Required work
The records below hold a stretch from the line with "Task: Download all as ZIP button" through the line with "Where should I"; return exactly those lines, ends included, and nothing more.

Material for this exercise
# # #

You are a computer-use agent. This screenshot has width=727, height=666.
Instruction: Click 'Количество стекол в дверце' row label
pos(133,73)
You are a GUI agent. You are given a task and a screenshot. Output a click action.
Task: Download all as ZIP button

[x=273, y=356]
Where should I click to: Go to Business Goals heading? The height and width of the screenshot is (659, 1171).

# # #

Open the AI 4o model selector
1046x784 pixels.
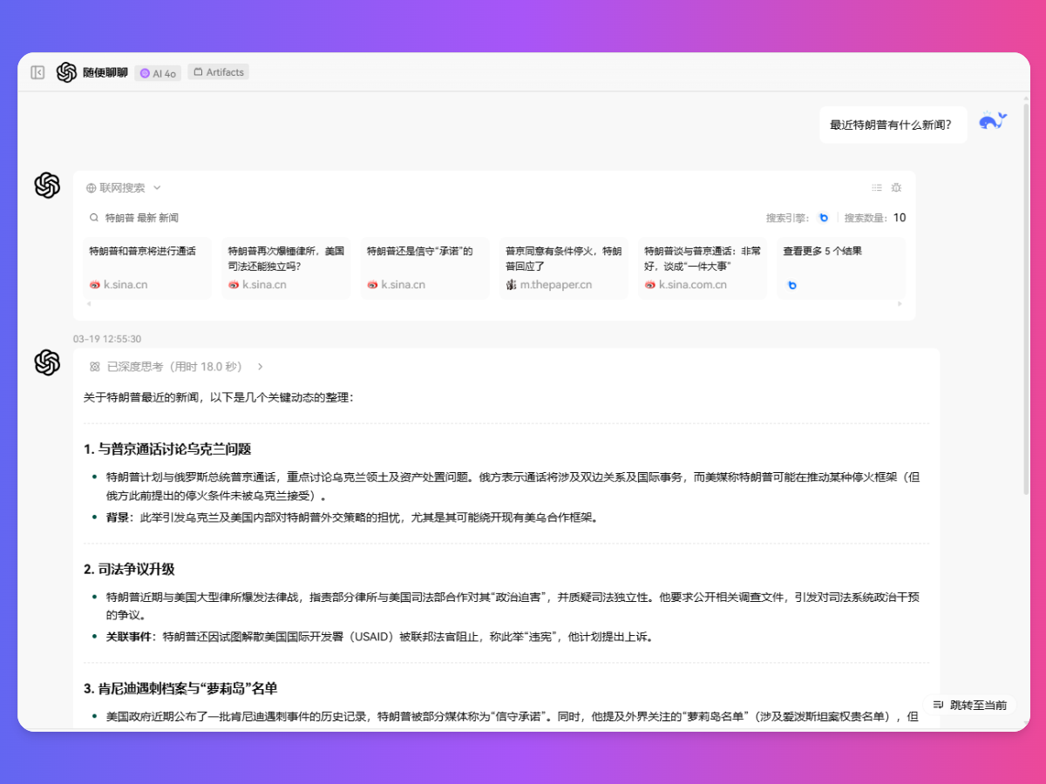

# # #

Solution to the problem
Task: Download all as ZIP button

[x=273, y=356]
Where should I click to: Go to Business Goals heading? The height and width of the screenshot is (659, 1171).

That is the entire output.